Luz, materiales nobles y vida en común

Cocina, comedor y salón dialogan entre sí, creando una sensación de continuidad que favorece la convivencia. A pesar de estar abierta, el ambiente no resulta frío. Al contrario, es cálida, acogedora y llena de matices. La clave está en la elección de materiales. La madera, protagonista indiscutible, aporta textura y calidez. Los materiales nobles refuerzan esa sensación de hogar vivido, auténtico.

La luz natural es otro de los grandes aciertos. Los amplios ventanales, que se abren directamente al jardín, permiten que la cocina se inunde de claridad durante todo el día. En el centro, una isla multifuncional se convierte en el eje del espacio. No es solo un lugar para cocinar, es también punto de encuentro, espacio de conversación, rincón donde reconectar en pareja tras una jornada intensa. Es, en definitiva, el corazón de la cocina.

Las islas de cocina, durante años símbolo de modernidad, han encontrado aquí un complemento perfecto como mesa de cocina. Líneas rectas, muebles panelables y una estética depurada conviven con materiales cálidos y detalles que aportan personalidad.

Una cocina con múltiples zonas

Uno de los aspectos más interesantes de esta cocina es su organización en diferentes zonas. Aunque el espacio es abierto, está cuidadosamente estructurado para adaptarse a las distintas necesidades de la familia. Las puertas de cristal permiten delimitar sin cerrar, manteniendo la sensación de amplitud, pero ofreciendo cierta independencia cuando es necesario. Esta solución aporta versatilidad y dinamismo al conjunto.

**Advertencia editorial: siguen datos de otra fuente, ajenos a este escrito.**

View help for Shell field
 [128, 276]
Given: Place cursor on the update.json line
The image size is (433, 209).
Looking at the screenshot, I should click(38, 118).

Existe, además, una zona especialmente pensada para las niñas, una pequeña mesa de comedor, de formato redondo, acompañada de una televisión. Es un rincón acogedor, casi íntimo, donde pueden jugar, dibujar o simplemente estar mientras se prepara la comida.

Del huerto a la mesa: una experiencia que educa y conecta

Pero si hay algo que define verdaderamente esta cocina es su conexión directa con el huerto. En el jardín, la familia ha creado un pequeño espacio donde cultivan sus propios alimentos. No es solo una cuestión práctica, sino también educativa y emocional.

El huerto está dividido en pequeñas parcelas donde plantan distintas verduras. Las niñas participan activamente en todo el proceso, desde preparar la tierra hasta cuidar las plantas. Rastrillo en mano, se convierten en pequeñas hortelanas, descubriendo de forma directa de dónde vienen los alimentos.

Este contacto directo con el origen de los alimentos transforma la experiencia de cocinar. Lo que llega a la cocina no es solo un ingrediente, sino el resultado de un proceso compartido. Y eso cambia completamente la manera de entender la comida y como gira todo entorno a la cocina.